Epidural Anesthesia Indian Medical PG Question 9: Which is not true about spinal anesthesia?
- A. Useful for lower limb surgery
- B. It produces more hemodynamic alteration than epidural anesthesia
- C. Produces complete sensory and motor paralysis below the level (Correct Answer)
- D. Autonomic fibers are affected above the sensory level
Epidural Anesthesia Explanation: ***Produces complete sensory and motor paralysis below the level***
- While spinal anesthesia produces significant sensory and motor blockade, it is rarely a **complete paralysis** below the level of injection, especially in terms of all muscle groups and deep sensation.
- The degree of blockade depends on the **dose of anesthetic**, the patient's individual anatomy, and the spread of the drug within the cerebrospinal fluid, leading to a variable rather than absolute "complete" paralysis.
*Useful for lower limb surgery*
- Spinal anesthesia is **highly effective** and commonly used for lower limb surgeries as it provides excellent surgical anesthesia and postoperative analgesia.
- It targets the nerve roots innervating the lower extremities, successfully blocking sensation and motor function, which is ideal for procedures like **knee or hip replacements**.
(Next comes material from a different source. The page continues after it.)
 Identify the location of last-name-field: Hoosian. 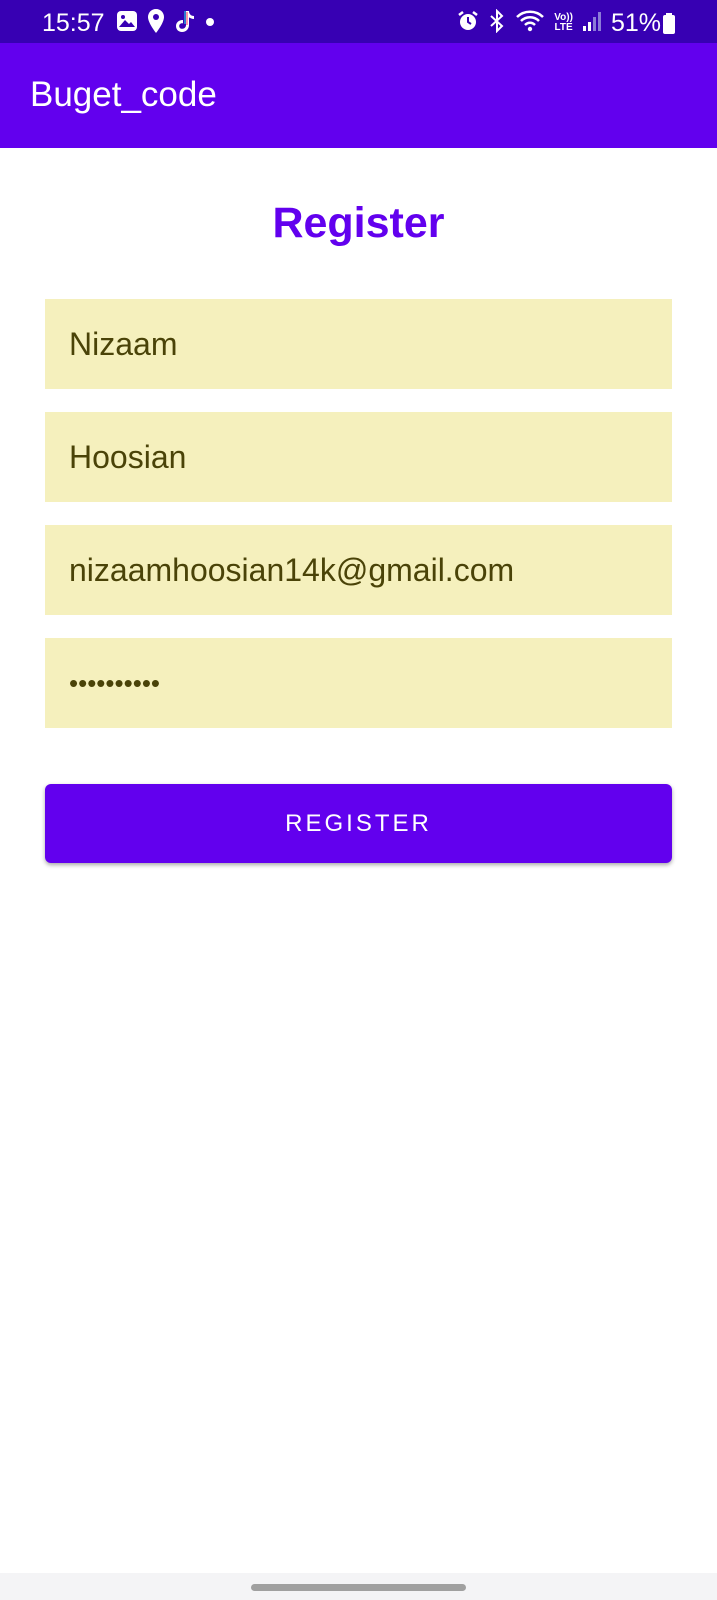
(358, 457).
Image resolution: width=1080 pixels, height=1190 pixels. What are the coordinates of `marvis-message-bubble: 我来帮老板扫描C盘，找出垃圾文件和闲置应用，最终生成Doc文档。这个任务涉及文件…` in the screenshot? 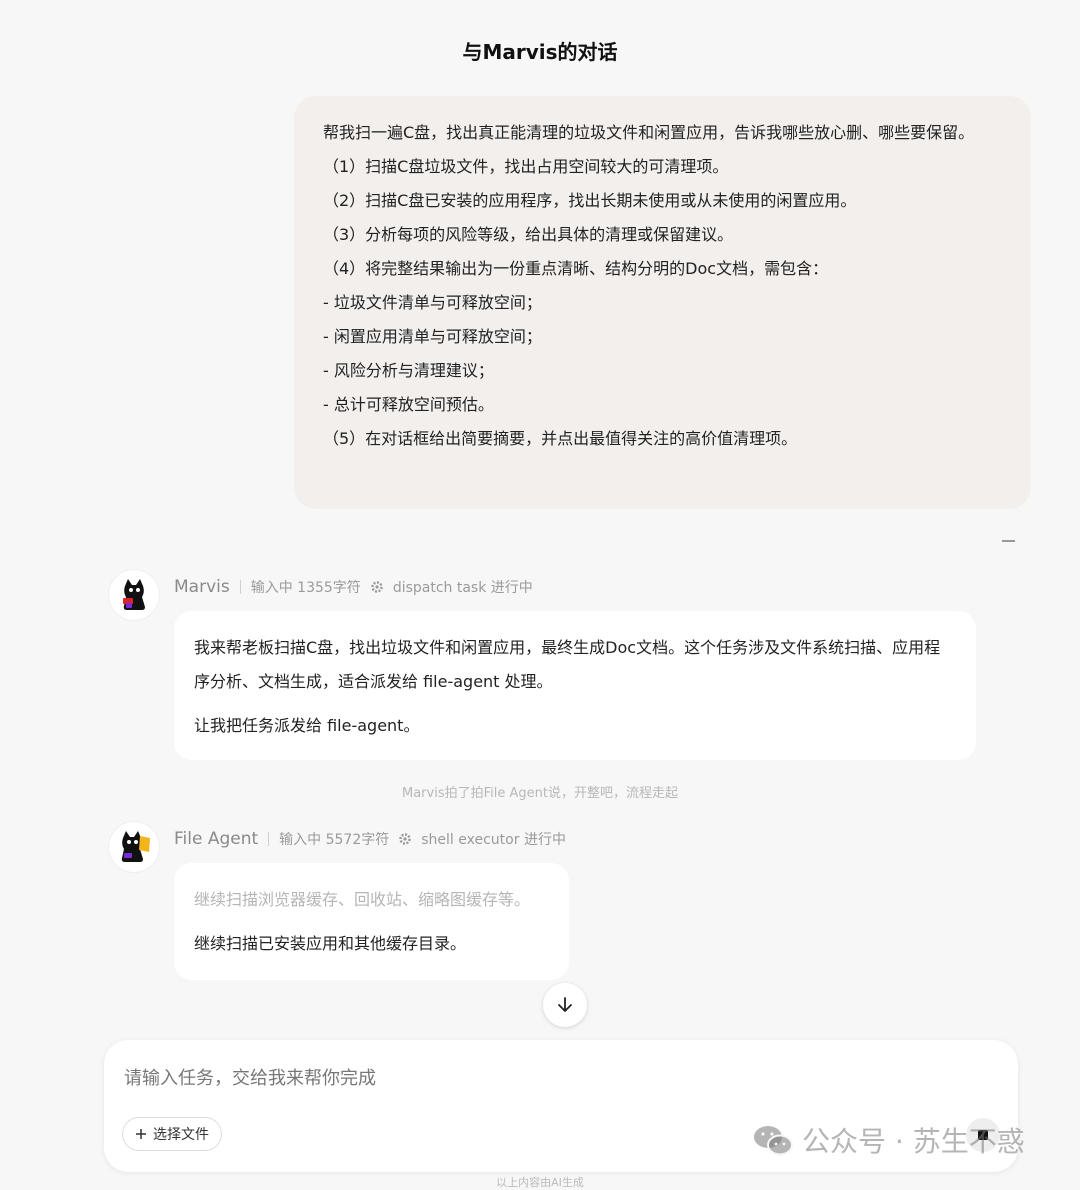 It's located at (575, 686).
*It produces more hemodynamic alteration than epidural anesthesia*
- Spinal anesthesia typically causes a more **rapid and profound sympathetic blockade** than epidural anesthesia, due to direct and rapid diffusion of local anesthetic into the cerebrospinal fluid (CSF).
- This rapid blockade often leads to a more significant and faster decrease in **blood pressure and heart rate** due to widespread vasodilation and reduced venous return.
*Autonomic fibers are affected above the sensory level*
- Sympathetic (autonomic) fibers are typically smaller and unmyelinated, making them **more susceptible to local anesthetic blockade** than sensory or motor fibers.
- Therefore, the **sympathetic blockade** often extends two to three dermatomes higher than the sensory block, resulting in vasodilation and potential hemodynamic changes in areas above the perceived sensory level.
Epidural Anesthesia Indian Medical PG Question 10: Which of the following is advised for severe preeclampsia complicating cesarean delivery?
- A. Epidural anesthesia (Correct Answer)
- B. Local infiltration
- C. Spinal anesthesia
- D. Combined spinal-epidural anesthesia
Epidural Anesthesia Explanation: ***Epidural anesthesia***
- **Epidural anesthesia** allows for a **gradual decrease in sympathetic tone** and blood pressure, which is beneficial in severe preeclampsia to avoid rapid hemodynamic changes.
- It also provides excellent postoperative analgesia and can be used for **blood pressure control** if needed.
*Local infiltration*
- **Local infiltration** provides inadequate surgical anesthesia for a cesarean delivery and would be insufficient for pain management.
- It does not offer any systemic benefits or control over the hemodynamic instability often seen in severe preeclampsia.
*Spinal anesthesia*
- **Spinal anesthesia** is generally contraindicated in severe preeclampsia due to the risk of a **sudden and profound drop in blood pressure**, which can compromise placental perfusion and maternal vital signs.
- The rapid onset and intense sympathetic blockade can lead to **uncontrolled hypotension**, which is dangerous given the already compromised cardiovascular status.
*Combined spinal-epidural anesthesia*
- While **combined spinal-epidural (CSE)** offers rapid onset (spinal component) and titratability (epidural component), the **spinal component still carries the risk of significant hypotension**, similar to spinal anesthesia alone.
- The initial rapid drop in blood pressure from the spinal component can be detrimental in a patient with severe preeclampsia, despite the subsequent epidural control.